──────── Fragmento proporcionado

Si con Bello la naturaleza fue telón, y con el romanticismo una proyección de las emociones, un lienzo, con Francisco Lazo Martí y el criollismo el entorno se transformó en un actor de reparto. De allí en adelante la naturaleza se humanizó a pasos agigantados y, ya entrado el siglo XX, llegó al punto de ser ella misma un desmesurado y enigmático reino vegetal con vida propia. Así lo podemos ver en la llamada “novela de la tierra”, con Rómulo Gallegos y su eterna Doña Bárbara (1929), entre muchas otras del género.
No he logrado precisar con detalle la razón por la cual la representación de la naturaleza en la literatura, en particular la venezolana, comenzó a hacerse cada vez más ausente. Quizás haya tenido que ver el proyecto modernizador de la democracia y el éxodo de la población, que le llevó del campo a la ciudad, motivado por el boom petrolero, y ello condujo a un cambio de los paradigmas estéticos. No lo sé. Lo que sí es cierto es que a mediados del siglo XX guardamos la naturaleza en el bolsillo y la convertimos en talismán al que volvíamos de vez en vez para hacernos recordar aquel mundo primigenio, símbolo de nuestra edad de oro.
Es eso lo que puedo leer en un poema de Ángel Eduardo Acevedo, de 1964, titulado Un loco:
“Fui enviado a la ciudad
porque en ella no existen rebaños
de ganado (solo de gente).
Para que fuese sabio o doctor
o no vistiera más de dril
o no calzara sino zapatos.
Para que cambiara tristeza en riqueza.
Pero recuerdo un muchacho loco
un hombre tan loco
que solo es posible llamarlo muchacho.
Hombre pensando en frutas,
consintiendo pájaros.
Un loco.
Silbaba solo en los caminos
y hacía clarinetes de carrizo.
A veces se perdía con el alba
mientras los hombres labraban la tierra
y aparecía al anochecer con huevos de perdices.
Un loco.
Y yo no he querido sino ser como él”.
De tanto extrañarla, ahora sobre escenarios de asfalto y hormigón, interiorizamos la naturaleza y la hicimos carne y hueso propios para con ello fundar una identidad, una casa materna, un útero. Así, creo, la entendió Vicente Gerbasi.

────────────────
──────── Lista de registros

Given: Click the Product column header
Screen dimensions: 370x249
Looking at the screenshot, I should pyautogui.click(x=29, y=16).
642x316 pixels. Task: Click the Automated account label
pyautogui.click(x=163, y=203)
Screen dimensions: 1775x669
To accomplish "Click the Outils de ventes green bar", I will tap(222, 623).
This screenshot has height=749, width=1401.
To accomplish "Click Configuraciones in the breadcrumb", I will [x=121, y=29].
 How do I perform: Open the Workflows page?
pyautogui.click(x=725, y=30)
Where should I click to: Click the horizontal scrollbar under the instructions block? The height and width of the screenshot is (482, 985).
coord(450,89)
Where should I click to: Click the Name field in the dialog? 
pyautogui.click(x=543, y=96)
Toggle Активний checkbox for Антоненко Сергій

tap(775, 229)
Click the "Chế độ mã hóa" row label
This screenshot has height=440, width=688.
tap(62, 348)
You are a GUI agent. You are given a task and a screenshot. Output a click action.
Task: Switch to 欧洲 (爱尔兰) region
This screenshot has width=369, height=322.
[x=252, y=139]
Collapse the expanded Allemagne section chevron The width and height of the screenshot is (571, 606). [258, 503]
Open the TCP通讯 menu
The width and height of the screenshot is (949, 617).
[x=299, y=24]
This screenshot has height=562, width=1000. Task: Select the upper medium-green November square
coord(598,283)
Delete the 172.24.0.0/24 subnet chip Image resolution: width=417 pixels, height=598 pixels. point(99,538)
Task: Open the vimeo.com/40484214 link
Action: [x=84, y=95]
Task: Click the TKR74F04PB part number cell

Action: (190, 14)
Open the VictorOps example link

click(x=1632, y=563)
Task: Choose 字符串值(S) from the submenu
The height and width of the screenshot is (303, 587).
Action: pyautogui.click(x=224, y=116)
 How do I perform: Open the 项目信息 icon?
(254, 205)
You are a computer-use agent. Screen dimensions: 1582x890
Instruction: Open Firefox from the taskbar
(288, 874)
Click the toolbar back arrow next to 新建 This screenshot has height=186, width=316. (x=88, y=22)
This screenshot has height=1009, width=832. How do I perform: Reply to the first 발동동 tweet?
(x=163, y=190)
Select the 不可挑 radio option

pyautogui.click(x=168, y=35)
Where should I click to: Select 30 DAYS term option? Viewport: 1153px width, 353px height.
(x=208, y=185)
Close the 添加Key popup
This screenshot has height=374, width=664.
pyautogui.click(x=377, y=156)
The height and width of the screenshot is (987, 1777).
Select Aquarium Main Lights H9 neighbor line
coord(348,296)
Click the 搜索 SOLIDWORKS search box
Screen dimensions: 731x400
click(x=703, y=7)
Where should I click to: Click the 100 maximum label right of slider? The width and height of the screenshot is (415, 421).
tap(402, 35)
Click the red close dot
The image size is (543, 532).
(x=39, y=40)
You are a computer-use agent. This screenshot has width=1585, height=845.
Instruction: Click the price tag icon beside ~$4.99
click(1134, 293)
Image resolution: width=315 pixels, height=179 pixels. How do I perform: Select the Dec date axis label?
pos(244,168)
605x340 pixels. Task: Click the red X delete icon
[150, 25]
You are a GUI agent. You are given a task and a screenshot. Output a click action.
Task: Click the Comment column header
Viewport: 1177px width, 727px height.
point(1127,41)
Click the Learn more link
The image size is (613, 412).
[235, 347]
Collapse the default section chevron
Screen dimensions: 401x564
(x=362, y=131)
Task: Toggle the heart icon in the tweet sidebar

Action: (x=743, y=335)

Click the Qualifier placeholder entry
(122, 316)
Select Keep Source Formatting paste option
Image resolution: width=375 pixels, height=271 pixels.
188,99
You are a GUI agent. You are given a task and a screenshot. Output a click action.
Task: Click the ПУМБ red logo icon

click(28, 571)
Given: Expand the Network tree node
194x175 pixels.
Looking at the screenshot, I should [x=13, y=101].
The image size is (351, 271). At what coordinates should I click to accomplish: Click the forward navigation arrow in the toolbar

────────────────

Ejercicio:
Extrae, sin alterar nada, el pasaje del fragmento sobre la naturaleza en la literatura venezolana que va desde "Para que cambiara" hasta "huevos de perdices.", con ambos extremos incluidos.

Respuesta correcta:
Para que cambiara tristeza en riqueza.
Pero recuerdo un muchacho loco
un hombre tan loco
que solo es posible llamarlo muchacho.
Hombre pensando en frutas,
consintiendo pájaros.
Un loco.
Silbaba solo en los caminos
y hacía clarinetes de carrizo.
A veces se perdía con el alba
mientras los hombres labraban la tierra
y aparecía al anochecer con huevos de perdices.